» SOURCE TEXT

------------------------

Ostermueller began his career in his home town of Quincy, Illinois, before finishing high school. In 1929 he had 95 strikeouts for the Shawnee Robins of the Western Association, and later played for the Rochester Red Wings.

Ostermueller made his major league debut on April 21, 1934 with the Boston Red Sox, pitching seven seasons for them, chiefly as a starter. On December 3, 1940, he was sold to the St. Louis Browns, along with Denny Galehouse. He was the ace of the Pirates staff in 1947 and 1948 at the age of 41 and was called "Old Folks."

As a hitter, Ostermueller was better than average for a pitcher. He posted a .234 batting average (175-for-749) with 60 runs, 62 RBI and 35 bases on balls. He did not hit any home runs in his major league career.

==In popular culture==
Ostermueller was portrayed in the film 42 by Linc Hand. In the film, Ostermueller hits Jackie Robinson with a high pitch, but in a subsequent game Robinson hits a game winning home run off him.

In reality Ostermueller's first inning pitch hit Robinson on the left wrist, not his head, and he claimed it was a routine brushback pitch without racist intent. His family denied that he was a racist, it was just "a movie ploy." There was no fight on the mound afterwards. The climactic scene in which Robinson hit a home run to clinch the National League pennant for the Dodgers came in the top of the fourth inning of the game; it made the score 1–0, and the Dodgers eventually won 4–2. The Dodgers achieved a tie for the pennant on that day before winning the pennant the next day.

==Later life and death==
Ostermueller coached in college and built and became the owner-operator of the Diamond Motel in Quincy, Illinois. He died on December 17, 1957, aged 50, of colon cancer.

------------------------

» ENTRIES PROVIDED

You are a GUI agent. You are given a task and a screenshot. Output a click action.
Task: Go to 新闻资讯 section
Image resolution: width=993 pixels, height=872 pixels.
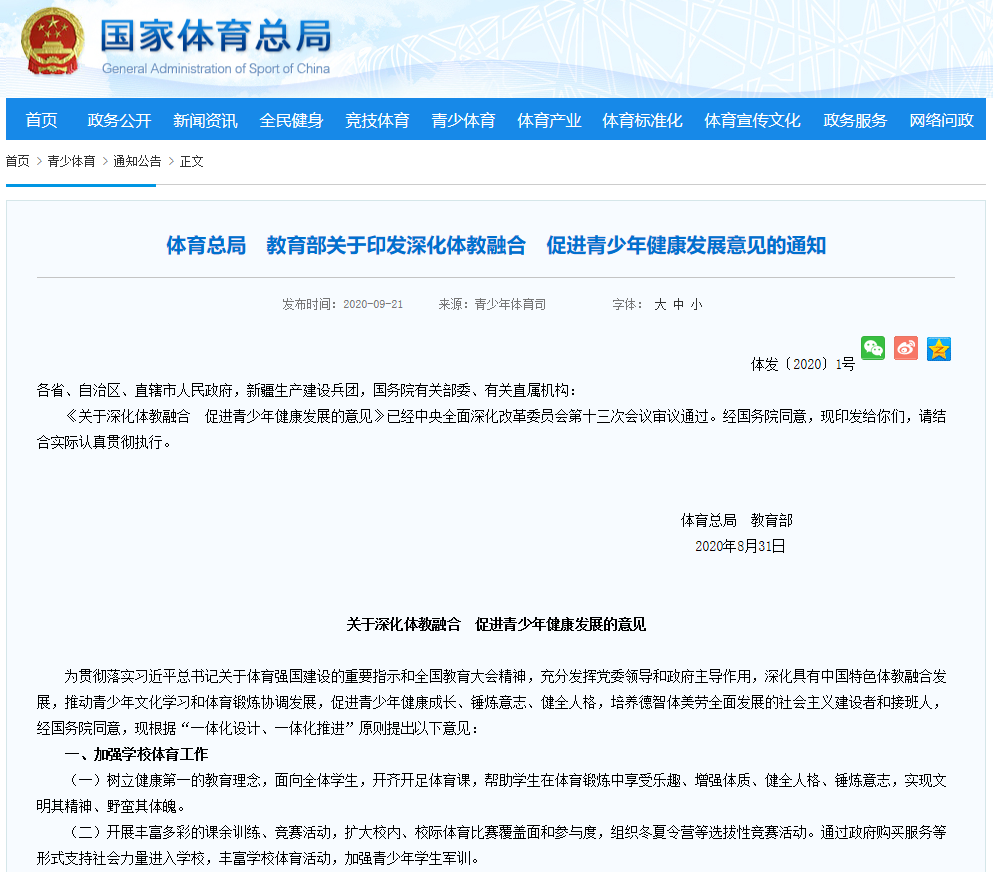[205, 120]
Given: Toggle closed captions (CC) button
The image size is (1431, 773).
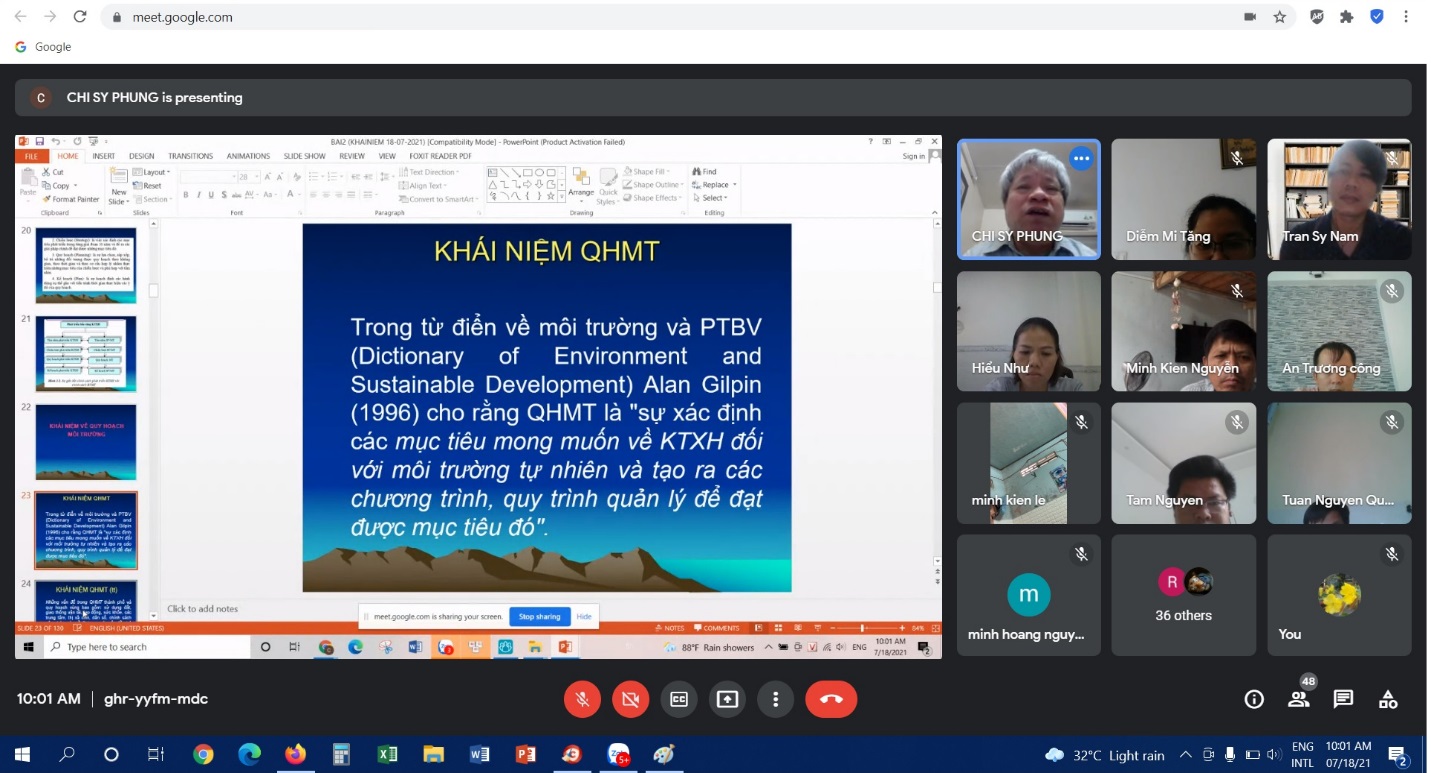Looking at the screenshot, I should pyautogui.click(x=679, y=699).
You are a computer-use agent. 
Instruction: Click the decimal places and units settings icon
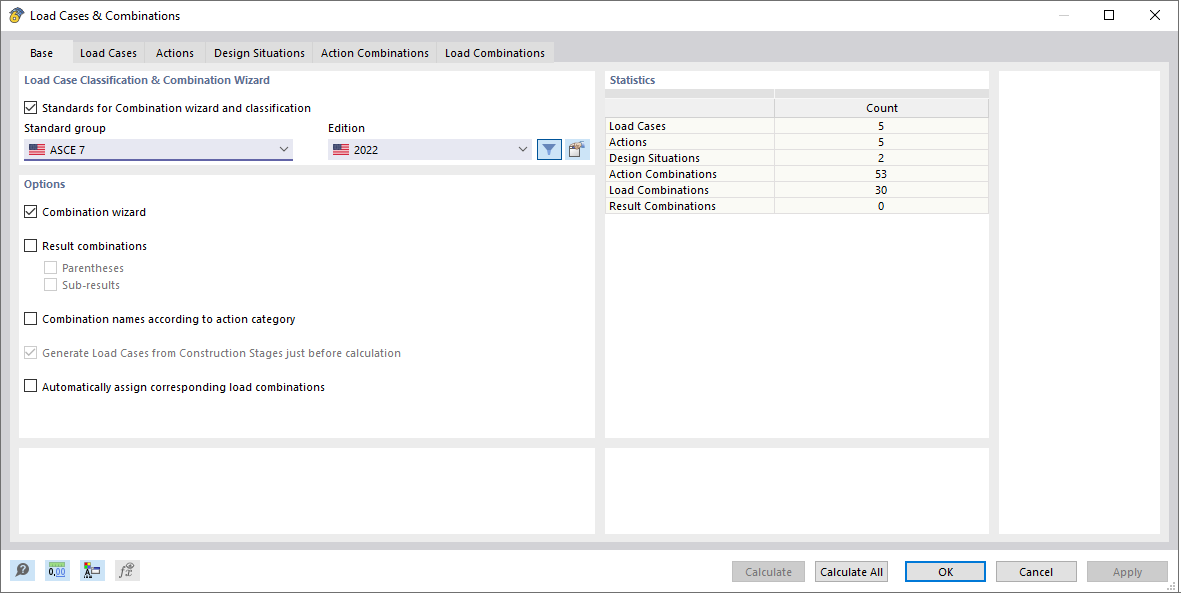(57, 569)
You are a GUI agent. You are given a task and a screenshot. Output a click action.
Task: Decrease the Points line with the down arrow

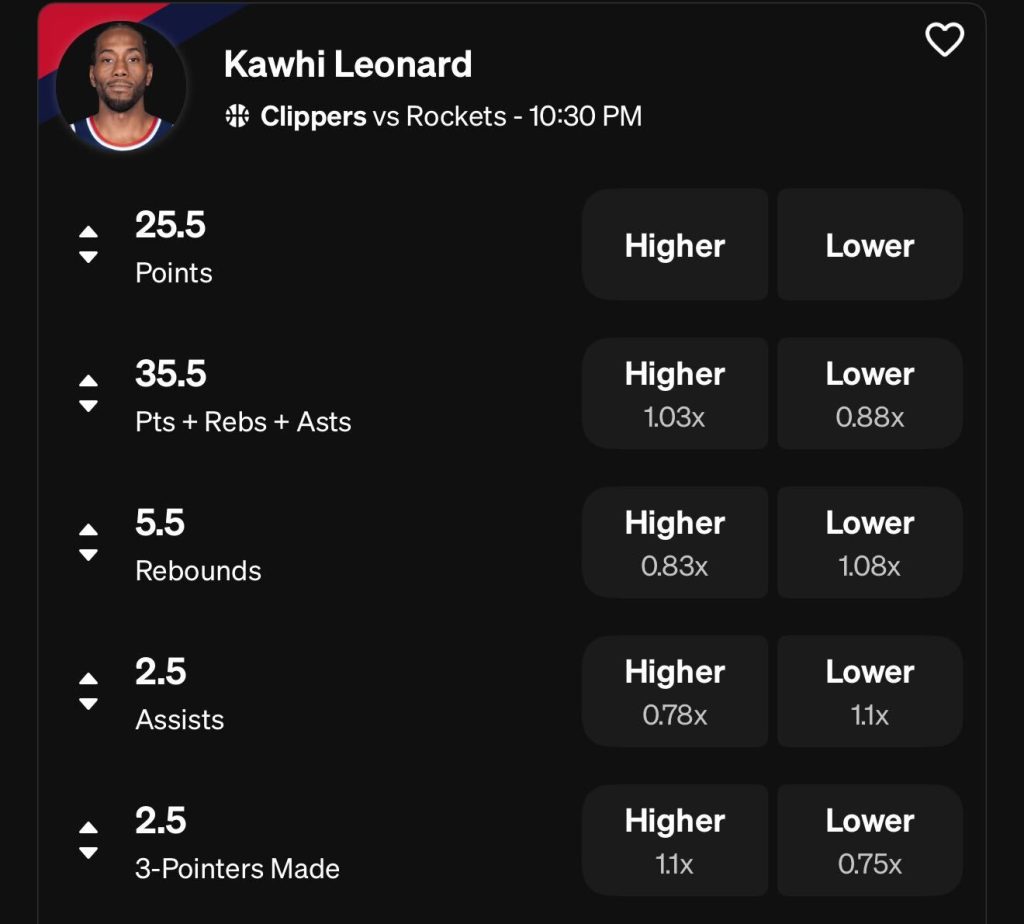(88, 257)
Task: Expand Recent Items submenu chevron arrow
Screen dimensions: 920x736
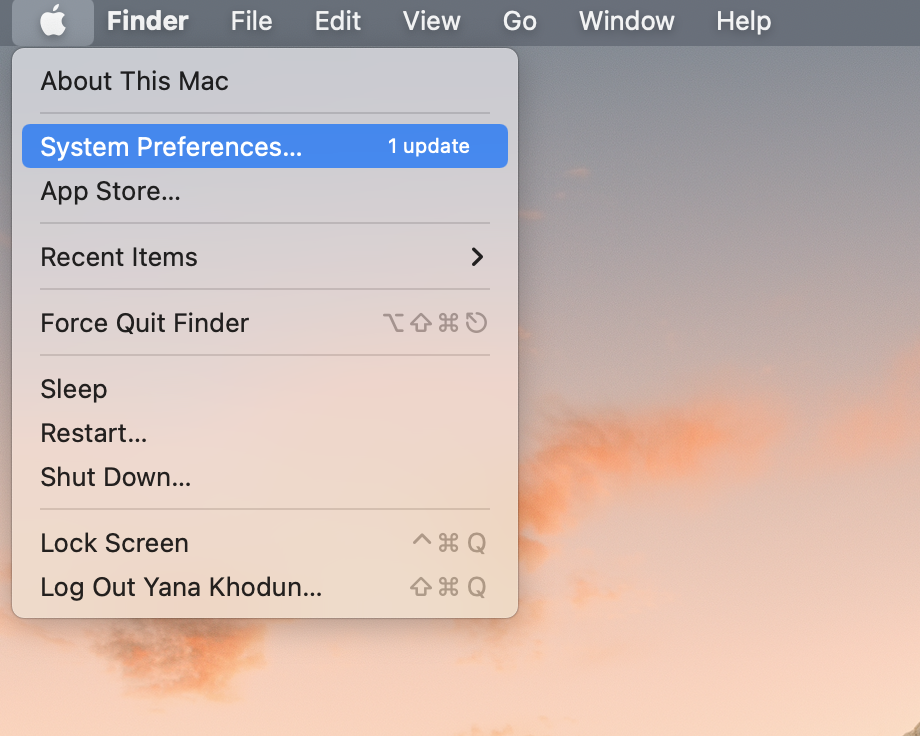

------------------------

» PARTS OF THE EXERCISE
[1] Translate this sentence from the passage on Ostermueller into Spanish: "He did not hit any home runs in his major league career."
[2] According to the passage on Ostermueller, which actor played him in the film 42?
[3] Return the portion of the passage on Ostermueller between "Ostermueller made his" and "run off him.", inclusive.

» ANSWERS TO THE EXERCISES
[1] No conectó ningún jonrón en su carrera en las Grandes Ligas.

[2] Linc Hand

[3]
Ostermueller made his major league debut on April 21, 1934 with the Boston Red Sox, pitching seven seasons for them, chiefly as a starter. On December 3, 1940, he was sold to the St. Louis Browns, along with Denny Galehouse. He was the ace of the Pirates staff in 1947 and 1948 at the age of 41 and was called "Old Folks."

As a hitter, Ostermueller was better than average for a pitcher. He posted a .234 batting average (175-for-749) with 60 runs, 62 RBI and 35 bases on balls. He did not hit any home runs in his major league career.

==In popular culture==
Ostermueller was portrayed in the film 42 by Linc Hand. In the film, Ostermueller hits Jackie Robinson with a high pitch, but in a subsequent game Robinson hits a game winning home run off him.